COMPLETE THE FOLLOWING –
A – The text on coalition operators opens with a list of what the coalition operator does not own. Name each item on that list by its heading.
B – According to the text on coalition operators, how is a citizen's misbehaviour addressed?
C – Continue the text on coalition operators from its last sentence.

EXTRACT TO READ –
===

What the coalition operator does not own

  • The referenced citizens. The coalition operator references lattices and standalone organisms; they do not admit peers into them, issue tickets on their behalf, or dictate internal parameters.
  • The referenced confluences. Confluence identity is independent of any coalition. The coalition operator references the confluence; the confluence operator controls its committee and Config.
  • Citizen stable ids. When a referenced citizen retires, the coalition operator updates the CoalitionConfig to match; they do not dictate the per-citizen operator’s retirement cadence.
  • Cross-operator contracts. Multi-operator coalitions bring SLAs, data-sharing arrangements, and attribution splits — all negotiated out of band. The blueprint does not provide a standard form.
  • Integrator lifecycle. Integrators compile in and recompile on their own schedule. A compiled-in CoalitionConfig cannot be revoked; the coalition operator publishes a new one and relies on integrators to upgrade.
  • Citizen behaviour. A citizen’s misbehaviour is addressed by publishing an updated CoalitionConfig that drops or replaces it. The coalition operator has no protocol-level power to constrain a citizen.

What per-citizen operators can expect from a coalition operator

Worth formalising with any citizen referenced:

  • Notification of inclusion. The coalition operator informs the per-citizen operator of the reference at publication time. The blueprint does not enforce this; it is a courtesy.
  • No admission requests. The coalition operator does not ask the per-citizen operator to issue special-case tickets for confluences or modules. Committee members bond into referenced citizens as ordinary integrators under the citizen’s normal admission policy.
  • Observability of referenced citizens’ public surfaces only. The coalition operator does not expect private plumbing access.

===

RECORDS SUPPLIED –
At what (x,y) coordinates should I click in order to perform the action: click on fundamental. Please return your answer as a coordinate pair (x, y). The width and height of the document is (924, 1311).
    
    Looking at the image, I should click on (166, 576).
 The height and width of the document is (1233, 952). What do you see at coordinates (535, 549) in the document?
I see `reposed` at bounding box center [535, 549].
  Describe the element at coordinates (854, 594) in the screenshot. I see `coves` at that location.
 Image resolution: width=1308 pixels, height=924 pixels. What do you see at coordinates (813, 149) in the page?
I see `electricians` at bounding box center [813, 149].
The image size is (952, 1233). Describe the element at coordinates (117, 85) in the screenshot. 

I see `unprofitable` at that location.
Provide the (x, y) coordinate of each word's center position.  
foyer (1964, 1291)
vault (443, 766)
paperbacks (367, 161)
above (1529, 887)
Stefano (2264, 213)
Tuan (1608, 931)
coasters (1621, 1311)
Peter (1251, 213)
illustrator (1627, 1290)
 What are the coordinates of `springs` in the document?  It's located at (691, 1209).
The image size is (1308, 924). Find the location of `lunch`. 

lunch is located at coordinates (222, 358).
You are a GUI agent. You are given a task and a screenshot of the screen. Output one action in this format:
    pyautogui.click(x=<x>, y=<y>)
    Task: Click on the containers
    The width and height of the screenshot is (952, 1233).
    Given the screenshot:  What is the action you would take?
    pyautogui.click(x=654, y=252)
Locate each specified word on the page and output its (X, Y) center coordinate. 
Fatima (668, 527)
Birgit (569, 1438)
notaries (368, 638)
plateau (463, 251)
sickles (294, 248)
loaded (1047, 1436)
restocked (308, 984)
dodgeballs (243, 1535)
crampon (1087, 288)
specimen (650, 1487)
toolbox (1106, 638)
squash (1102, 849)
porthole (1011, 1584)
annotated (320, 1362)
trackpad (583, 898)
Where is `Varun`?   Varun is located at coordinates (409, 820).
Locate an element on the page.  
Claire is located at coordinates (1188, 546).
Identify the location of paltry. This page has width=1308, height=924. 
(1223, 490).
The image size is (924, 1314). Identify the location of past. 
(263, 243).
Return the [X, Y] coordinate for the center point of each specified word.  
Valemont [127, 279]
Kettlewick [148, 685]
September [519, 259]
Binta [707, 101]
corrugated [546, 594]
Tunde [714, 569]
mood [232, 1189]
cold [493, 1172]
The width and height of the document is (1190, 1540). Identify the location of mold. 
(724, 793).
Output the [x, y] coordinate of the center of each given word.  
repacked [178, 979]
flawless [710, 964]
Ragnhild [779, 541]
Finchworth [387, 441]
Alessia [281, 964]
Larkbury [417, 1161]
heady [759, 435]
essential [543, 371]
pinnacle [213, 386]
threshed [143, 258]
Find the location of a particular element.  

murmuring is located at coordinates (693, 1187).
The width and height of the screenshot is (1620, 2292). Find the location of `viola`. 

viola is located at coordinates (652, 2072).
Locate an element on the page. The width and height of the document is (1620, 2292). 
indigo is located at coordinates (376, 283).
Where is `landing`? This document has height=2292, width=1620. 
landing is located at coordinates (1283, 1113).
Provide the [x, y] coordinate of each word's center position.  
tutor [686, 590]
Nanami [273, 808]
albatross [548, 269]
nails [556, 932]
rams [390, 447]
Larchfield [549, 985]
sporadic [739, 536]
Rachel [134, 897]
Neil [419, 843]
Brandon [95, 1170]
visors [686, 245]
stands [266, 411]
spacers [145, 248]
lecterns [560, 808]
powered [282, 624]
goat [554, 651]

===

ANSWERS FOR THIS EXERCISE –
A –
- The referenced citizens
- The referenced confluences
- Citizen stable ids
- Cross-operator contracts
- Integrator lifecycle
- Citizen behaviour

B – By publishing an updated CoalitionConfig that drops or replaces the citizen.

C –
  • Bump coordination. Citizen stable-id bumps (retirements) are notified to the coalition operator via the per-citizen operator’s integrator channel ahead of cutover; this lets the coalition operator publish a matching CoalitionConfig without a ConnectTimeout gap. Routine content-hash bumps (MR_TD rotations, ACL rotations) do not require coalition-level updates unless confluences opted to pin the content hash.

A typical coalition’s shape

Three common archetypes:

  • Ecosystem coalition. One operator; several lattices across related chains (every chain in a superchain stack, every chain in an L2 family). Modules: usually Atlas at minimum, often Chronicle. Confluences: often an intent router or shared ledger.
  • Service coalition. One operator; one or a handful of standalone organisms composed together (an attestation aggregator paired with an identity substrate; an oracle feed paired with an analytics pipeline). Often no lattices at all. Almanac is common because organisms without slot clocks benefit from a shared tick.
  • Multi-operator coalition. Multiple operators, each running one or a few citizens (lattices, standalone organisms, or both); one operator runs the coalition and one or more confluences. Common when an ecosystem wants a shared attribution or routing layer while the underlying citizens operate independently. An optional coalition-scoped ticket issuer is more likely here.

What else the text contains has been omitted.